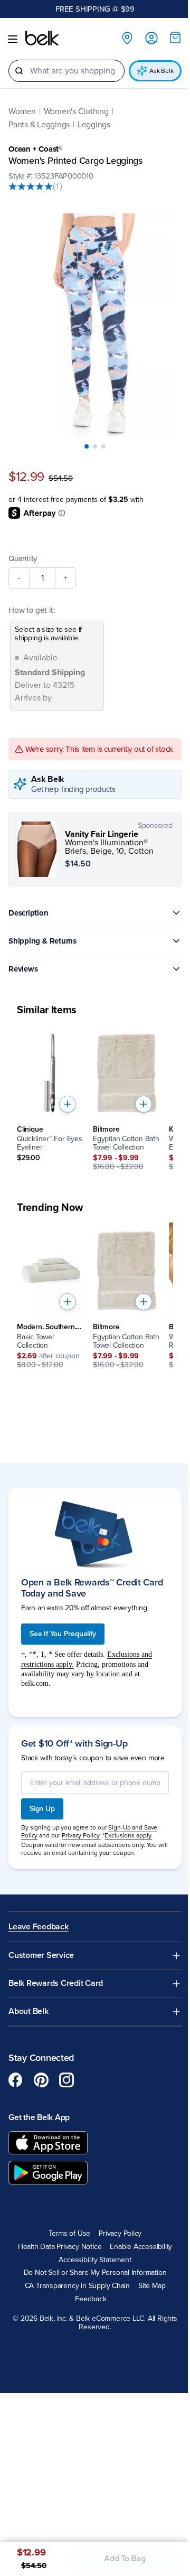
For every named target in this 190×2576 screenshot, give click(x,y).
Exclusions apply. (128, 1835)
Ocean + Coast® (35, 149)
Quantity (22, 558)
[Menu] (12, 39)
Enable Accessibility (141, 2247)
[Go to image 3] (103, 446)
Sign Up (42, 1808)
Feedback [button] (90, 2299)
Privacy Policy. (81, 1835)
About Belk (28, 2011)
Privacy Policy (120, 2233)
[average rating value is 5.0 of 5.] (30, 186)
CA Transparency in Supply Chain (77, 2286)
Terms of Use (69, 2233)
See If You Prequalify (63, 1633)
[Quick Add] (67, 1104)
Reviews (22, 969)
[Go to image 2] (95, 446)
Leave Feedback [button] (38, 1927)
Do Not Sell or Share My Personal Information (95, 2273)
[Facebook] (15, 2080)
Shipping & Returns (42, 941)
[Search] (19, 71)
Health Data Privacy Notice (60, 2247)
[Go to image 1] (86, 446)
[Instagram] (66, 2080)
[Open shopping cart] (175, 37)
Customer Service (41, 1955)
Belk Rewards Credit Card (55, 1983)
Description (28, 913)
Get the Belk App (39, 2117)
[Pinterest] (41, 2080)
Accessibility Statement (95, 2260)
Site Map (151, 2286)
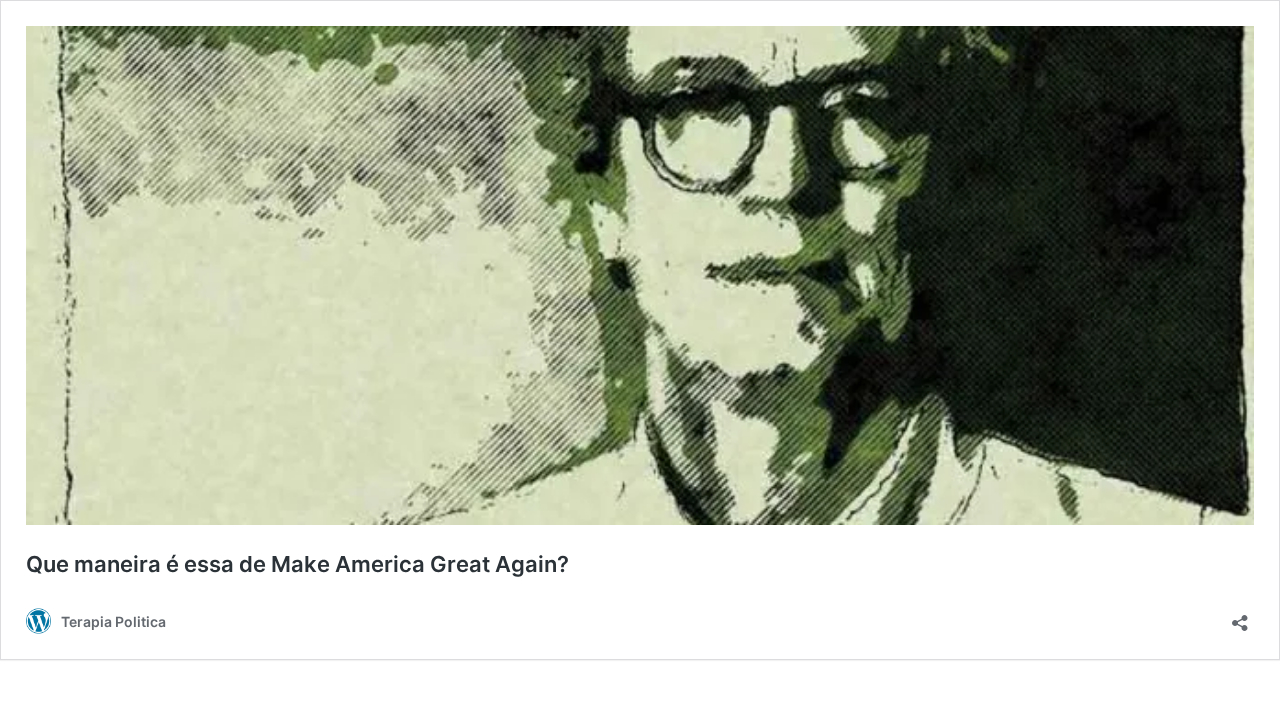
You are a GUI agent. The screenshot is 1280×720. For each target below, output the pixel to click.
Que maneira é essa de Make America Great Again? (297, 564)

(EXERCISE DESCRIPTION):
Would you print exactly and only the lines of the material above that run from the line with "[Search] (19, 71)" through the line with "Site Map (151, 2286)", both included?

(TASK RESPONSE):
[Search] (19, 71)
Health Data Privacy Notice (60, 2247)
[Go to image 1] (86, 446)
[Instagram] (66, 2080)
[Open shopping cart] (175, 37)
Customer Service (41, 1955)
Belk Rewards Credit Card (55, 1983)
Description (28, 913)
Get the Belk App (39, 2117)
[Pinterest] (41, 2080)
Accessibility Statement (95, 2260)
Site Map (151, 2286)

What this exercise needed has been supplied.